(Beginning of Given data)

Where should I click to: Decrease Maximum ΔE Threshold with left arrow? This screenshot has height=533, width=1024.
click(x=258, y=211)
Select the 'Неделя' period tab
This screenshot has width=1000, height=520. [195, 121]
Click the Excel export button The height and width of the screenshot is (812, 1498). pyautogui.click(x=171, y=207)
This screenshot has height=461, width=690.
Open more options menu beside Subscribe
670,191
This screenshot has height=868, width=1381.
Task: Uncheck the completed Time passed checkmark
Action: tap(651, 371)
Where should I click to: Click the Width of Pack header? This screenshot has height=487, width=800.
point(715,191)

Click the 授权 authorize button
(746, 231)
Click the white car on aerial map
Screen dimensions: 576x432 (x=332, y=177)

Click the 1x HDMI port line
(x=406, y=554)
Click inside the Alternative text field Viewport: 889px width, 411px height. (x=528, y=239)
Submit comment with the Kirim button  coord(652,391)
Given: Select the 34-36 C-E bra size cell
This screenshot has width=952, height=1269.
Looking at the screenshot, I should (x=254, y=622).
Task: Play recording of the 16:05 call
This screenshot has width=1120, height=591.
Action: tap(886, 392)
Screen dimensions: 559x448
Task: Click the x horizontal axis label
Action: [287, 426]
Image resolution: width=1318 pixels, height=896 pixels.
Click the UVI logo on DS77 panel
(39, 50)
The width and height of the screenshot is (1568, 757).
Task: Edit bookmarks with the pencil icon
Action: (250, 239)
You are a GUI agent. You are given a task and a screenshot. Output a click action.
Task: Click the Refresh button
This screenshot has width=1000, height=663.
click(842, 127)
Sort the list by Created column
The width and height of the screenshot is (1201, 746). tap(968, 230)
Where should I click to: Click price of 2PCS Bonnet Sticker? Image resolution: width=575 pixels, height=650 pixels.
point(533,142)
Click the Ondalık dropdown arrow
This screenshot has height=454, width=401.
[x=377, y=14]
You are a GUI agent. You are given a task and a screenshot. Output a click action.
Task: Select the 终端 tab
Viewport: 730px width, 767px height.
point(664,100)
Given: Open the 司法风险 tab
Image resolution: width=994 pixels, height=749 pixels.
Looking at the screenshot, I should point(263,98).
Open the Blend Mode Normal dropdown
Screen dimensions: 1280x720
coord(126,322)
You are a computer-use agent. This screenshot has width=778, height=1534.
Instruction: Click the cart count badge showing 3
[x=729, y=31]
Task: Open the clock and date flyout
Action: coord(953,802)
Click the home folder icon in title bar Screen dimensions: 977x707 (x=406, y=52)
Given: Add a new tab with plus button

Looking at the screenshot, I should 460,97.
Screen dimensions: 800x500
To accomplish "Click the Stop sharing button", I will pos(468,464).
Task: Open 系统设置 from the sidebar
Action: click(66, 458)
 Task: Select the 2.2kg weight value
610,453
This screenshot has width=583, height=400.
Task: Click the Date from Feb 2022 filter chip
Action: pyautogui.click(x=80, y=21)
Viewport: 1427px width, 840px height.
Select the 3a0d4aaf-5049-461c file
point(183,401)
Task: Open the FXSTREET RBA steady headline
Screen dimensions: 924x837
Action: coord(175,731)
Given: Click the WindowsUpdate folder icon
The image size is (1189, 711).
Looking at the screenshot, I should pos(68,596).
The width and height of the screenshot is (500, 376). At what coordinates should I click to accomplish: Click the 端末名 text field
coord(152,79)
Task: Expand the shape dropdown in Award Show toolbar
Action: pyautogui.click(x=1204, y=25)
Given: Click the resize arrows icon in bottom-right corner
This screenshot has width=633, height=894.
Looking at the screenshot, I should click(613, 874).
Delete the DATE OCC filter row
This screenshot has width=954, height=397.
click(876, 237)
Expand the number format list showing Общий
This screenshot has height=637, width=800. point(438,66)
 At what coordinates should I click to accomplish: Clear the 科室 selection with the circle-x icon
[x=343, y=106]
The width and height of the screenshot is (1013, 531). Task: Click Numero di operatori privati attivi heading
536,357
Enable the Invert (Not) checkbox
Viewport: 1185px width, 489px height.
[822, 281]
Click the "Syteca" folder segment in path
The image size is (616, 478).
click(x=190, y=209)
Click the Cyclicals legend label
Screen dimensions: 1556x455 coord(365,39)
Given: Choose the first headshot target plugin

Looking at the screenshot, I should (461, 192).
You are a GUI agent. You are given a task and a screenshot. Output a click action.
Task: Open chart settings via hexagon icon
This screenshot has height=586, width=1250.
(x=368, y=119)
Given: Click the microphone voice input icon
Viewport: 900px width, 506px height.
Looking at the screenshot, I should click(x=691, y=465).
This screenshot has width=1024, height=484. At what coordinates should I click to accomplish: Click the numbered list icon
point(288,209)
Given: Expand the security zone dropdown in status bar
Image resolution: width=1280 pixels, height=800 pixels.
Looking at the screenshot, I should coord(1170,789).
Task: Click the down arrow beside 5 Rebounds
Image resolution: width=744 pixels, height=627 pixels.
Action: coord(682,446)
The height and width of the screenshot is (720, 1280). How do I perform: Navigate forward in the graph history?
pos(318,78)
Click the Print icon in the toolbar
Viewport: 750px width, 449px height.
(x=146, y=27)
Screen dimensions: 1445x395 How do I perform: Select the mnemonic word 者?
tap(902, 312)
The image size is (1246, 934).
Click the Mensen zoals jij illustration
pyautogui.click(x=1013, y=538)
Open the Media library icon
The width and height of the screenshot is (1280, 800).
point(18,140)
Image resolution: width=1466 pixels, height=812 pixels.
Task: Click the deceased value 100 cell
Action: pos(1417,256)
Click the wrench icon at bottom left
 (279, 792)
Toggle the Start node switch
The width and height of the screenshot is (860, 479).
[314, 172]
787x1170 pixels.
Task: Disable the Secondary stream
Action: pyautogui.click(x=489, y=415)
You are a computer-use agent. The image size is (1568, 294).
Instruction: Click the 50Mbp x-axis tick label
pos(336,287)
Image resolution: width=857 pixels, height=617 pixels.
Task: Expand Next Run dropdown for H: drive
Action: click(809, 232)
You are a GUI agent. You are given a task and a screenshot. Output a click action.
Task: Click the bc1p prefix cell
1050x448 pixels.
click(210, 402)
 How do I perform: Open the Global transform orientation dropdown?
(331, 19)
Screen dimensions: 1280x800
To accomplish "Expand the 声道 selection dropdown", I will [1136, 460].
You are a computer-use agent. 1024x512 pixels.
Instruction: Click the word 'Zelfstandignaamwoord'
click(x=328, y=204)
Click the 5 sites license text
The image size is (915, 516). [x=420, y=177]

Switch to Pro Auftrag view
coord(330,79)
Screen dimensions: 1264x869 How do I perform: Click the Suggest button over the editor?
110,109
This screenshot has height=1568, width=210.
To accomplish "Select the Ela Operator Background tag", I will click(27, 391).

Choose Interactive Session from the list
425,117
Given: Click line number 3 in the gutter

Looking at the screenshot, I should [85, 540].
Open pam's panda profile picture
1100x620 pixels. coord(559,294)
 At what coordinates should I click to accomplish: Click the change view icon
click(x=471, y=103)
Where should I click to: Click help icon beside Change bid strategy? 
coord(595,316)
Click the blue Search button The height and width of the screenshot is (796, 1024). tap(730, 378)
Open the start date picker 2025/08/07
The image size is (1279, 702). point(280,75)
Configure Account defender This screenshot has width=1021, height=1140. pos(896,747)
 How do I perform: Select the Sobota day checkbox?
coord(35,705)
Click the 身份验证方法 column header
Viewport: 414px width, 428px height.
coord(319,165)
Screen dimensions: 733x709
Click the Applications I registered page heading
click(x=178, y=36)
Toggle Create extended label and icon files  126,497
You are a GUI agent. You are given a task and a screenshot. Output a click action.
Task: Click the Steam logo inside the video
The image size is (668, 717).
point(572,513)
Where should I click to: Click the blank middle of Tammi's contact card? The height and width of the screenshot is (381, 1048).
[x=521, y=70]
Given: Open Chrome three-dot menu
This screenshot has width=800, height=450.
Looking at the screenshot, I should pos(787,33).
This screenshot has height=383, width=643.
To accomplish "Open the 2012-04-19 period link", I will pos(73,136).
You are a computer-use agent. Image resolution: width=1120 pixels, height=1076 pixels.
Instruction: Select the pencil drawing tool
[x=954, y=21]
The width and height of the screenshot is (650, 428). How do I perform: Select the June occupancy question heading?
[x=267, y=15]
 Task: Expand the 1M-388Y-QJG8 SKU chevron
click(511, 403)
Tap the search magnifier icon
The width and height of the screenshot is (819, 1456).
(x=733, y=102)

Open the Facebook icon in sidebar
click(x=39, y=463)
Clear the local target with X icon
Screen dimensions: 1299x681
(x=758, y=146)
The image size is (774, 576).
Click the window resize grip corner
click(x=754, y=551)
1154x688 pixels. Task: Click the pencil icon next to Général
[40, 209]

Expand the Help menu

(End of Given data)

Above are the records; print exactly the lines from the line with "Task: Click the bc1p prefix cell" to the line with "Given: Open Chrome three-dot menu", including both, and nothing else.

Task solution:
Task: Click the bc1p prefix cell
1050x448 pixels.
click(210, 402)
 How do I perform: Open the Global transform orientation dropdown?
(331, 19)
Screen dimensions: 1280x800
To accomplish "Expand the 声道 selection dropdown", I will [1136, 460].
You are a computer-use agent. 1024x512 pixels.
Instruction: Click the word 'Zelfstandignaamwoord'
click(x=328, y=204)
Click the 5 sites license text
The image size is (915, 516). [x=420, y=177]

Switch to Pro Auftrag view
coord(330,79)
Screen dimensions: 1264x869 How do I perform: Click the Suggest button over the editor?
110,109
This screenshot has height=1568, width=210.
To accomplish "Select the Ela Operator Background tag", I will click(27, 391).

Choose Interactive Session from the list
425,117
Given: Click line number 3 in the gutter

Looking at the screenshot, I should [85, 540].
Open pam's panda profile picture
1100x620 pixels. coord(559,294)
 At what coordinates should I click to accomplish: Click the change view icon
click(x=471, y=103)
Where should I click to: Click help icon beside Change bid strategy? 
coord(595,316)
Click the blue Search button The height and width of the screenshot is (796, 1024). tap(730, 378)
Open the start date picker 2025/08/07
The image size is (1279, 702). point(280,75)
Configure Account defender This screenshot has width=1021, height=1140. pos(896,747)
 How do I perform: Select the Sobota day checkbox?
coord(35,705)
Click the 身份验证方法 column header
Viewport: 414px width, 428px height.
coord(319,165)
Screen dimensions: 733x709
Click the Applications I registered page heading
click(x=178, y=36)
Toggle Create extended label and icon files  126,497
You are a GUI agent. You are given a task and a screenshot. Output a click action.
Task: Click the Steam logo inside the video
The image size is (668, 717).
point(572,513)
Where should I click to: Click the blank middle of Tammi's contact card? The height and width of the screenshot is (381, 1048).
[x=521, y=70]
Given: Open Chrome three-dot menu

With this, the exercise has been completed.